§ Required work
Reproduce each line of the material that follows, word for word.

§ Data

========

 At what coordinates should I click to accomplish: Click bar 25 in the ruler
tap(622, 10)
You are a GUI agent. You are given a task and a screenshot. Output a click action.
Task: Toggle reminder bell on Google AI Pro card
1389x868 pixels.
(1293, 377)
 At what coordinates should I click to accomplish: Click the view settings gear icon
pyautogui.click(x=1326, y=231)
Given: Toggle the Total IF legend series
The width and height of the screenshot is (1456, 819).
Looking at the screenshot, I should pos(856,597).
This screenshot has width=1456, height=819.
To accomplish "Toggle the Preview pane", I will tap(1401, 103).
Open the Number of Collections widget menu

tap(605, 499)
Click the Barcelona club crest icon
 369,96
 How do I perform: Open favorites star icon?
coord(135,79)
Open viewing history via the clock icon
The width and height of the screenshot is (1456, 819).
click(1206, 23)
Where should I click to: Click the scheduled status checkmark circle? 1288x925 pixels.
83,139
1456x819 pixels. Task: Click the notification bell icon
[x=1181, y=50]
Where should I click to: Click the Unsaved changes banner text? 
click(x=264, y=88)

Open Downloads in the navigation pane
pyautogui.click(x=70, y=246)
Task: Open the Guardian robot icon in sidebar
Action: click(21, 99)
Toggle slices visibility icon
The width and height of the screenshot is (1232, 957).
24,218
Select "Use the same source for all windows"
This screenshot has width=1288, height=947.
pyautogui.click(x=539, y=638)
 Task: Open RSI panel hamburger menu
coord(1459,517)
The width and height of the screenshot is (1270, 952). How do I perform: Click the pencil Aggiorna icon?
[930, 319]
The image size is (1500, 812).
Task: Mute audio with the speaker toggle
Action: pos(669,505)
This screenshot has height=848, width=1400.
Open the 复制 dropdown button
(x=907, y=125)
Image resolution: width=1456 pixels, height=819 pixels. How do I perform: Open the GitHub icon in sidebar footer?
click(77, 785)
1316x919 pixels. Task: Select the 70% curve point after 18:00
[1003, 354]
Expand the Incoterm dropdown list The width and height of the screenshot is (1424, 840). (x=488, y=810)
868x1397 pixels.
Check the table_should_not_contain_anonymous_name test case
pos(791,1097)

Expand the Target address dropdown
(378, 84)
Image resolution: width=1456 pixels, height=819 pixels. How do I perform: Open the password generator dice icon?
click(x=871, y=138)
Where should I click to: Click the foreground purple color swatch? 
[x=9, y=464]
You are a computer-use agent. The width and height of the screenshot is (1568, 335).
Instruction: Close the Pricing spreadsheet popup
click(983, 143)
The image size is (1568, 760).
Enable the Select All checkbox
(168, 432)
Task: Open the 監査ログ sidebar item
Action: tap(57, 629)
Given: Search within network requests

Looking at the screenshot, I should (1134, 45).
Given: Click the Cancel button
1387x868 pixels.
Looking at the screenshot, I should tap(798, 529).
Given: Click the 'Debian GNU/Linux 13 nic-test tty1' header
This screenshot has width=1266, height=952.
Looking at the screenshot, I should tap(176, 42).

========

§ Result for this exercise
 At what coordinates should I click to accomplish: Click bar 25 in the ruler
tap(622, 10)
You are a GUI agent. You are given a task and a screenshot. Output a click action.
Task: Toggle reminder bell on Google AI Pro card
1389x868 pixels.
(1293, 377)
 At what coordinates should I click to accomplish: Click the view settings gear icon
pyautogui.click(x=1326, y=231)
Given: Toggle the Total IF legend series
The width and height of the screenshot is (1456, 819).
Looking at the screenshot, I should pos(856,597).
This screenshot has width=1456, height=819.
To accomplish "Toggle the Preview pane", I will tap(1401, 103).
Open the Number of Collections widget menu

tap(605, 499)
Click the Barcelona club crest icon
 369,96
 How do I perform: Open favorites star icon?
coord(135,79)
Open viewing history via the clock icon
The width and height of the screenshot is (1456, 819).
click(1206, 23)
Where should I click to: Click the scheduled status checkmark circle? 1288x925 pixels.
83,139
1456x819 pixels. Task: Click the notification bell icon
[x=1181, y=50]
Where should I click to: Click the Unsaved changes banner text? 
click(x=264, y=88)

Open Downloads in the navigation pane
pyautogui.click(x=70, y=246)
Task: Open the Guardian robot icon in sidebar
Action: click(21, 99)
Toggle slices visibility icon
The width and height of the screenshot is (1232, 957).
24,218
Select "Use the same source for all windows"
This screenshot has width=1288, height=947.
pyautogui.click(x=539, y=638)
 Task: Open RSI panel hamburger menu
coord(1459,517)
The width and height of the screenshot is (1270, 952). How do I perform: Click the pencil Aggiorna icon?
[930, 319]
The image size is (1500, 812).
Task: Mute audio with the speaker toggle
Action: pos(669,505)
This screenshot has height=848, width=1400.
Open the 复制 dropdown button
(x=907, y=125)
Image resolution: width=1456 pixels, height=819 pixels. How do I perform: Open the GitHub icon in sidebar footer?
click(77, 785)
1316x919 pixels. Task: Select the 70% curve point after 18:00
[1003, 354]
Expand the Incoterm dropdown list The width and height of the screenshot is (1424, 840). (x=488, y=810)
868x1397 pixels.
Check the table_should_not_contain_anonymous_name test case
pos(791,1097)

Expand the Target address dropdown
(378, 84)
Image resolution: width=1456 pixels, height=819 pixels. How do I perform: Open the password generator dice icon?
click(x=871, y=138)
Where should I click to: Click the foreground purple color swatch? 
[x=9, y=464]
You are a computer-use agent. The width and height of the screenshot is (1568, 335).
Instruction: Close the Pricing spreadsheet popup
click(983, 143)
The image size is (1568, 760).
Enable the Select All checkbox
(168, 432)
Task: Open the 監査ログ sidebar item
Action: tap(57, 629)
Given: Search within network requests

Looking at the screenshot, I should (1134, 45).
Given: Click the Cancel button
1387x868 pixels.
Looking at the screenshot, I should tap(798, 529).
Given: Click the 'Debian GNU/Linux 13 nic-test tty1' header
This screenshot has width=1266, height=952.
Looking at the screenshot, I should tap(176, 42).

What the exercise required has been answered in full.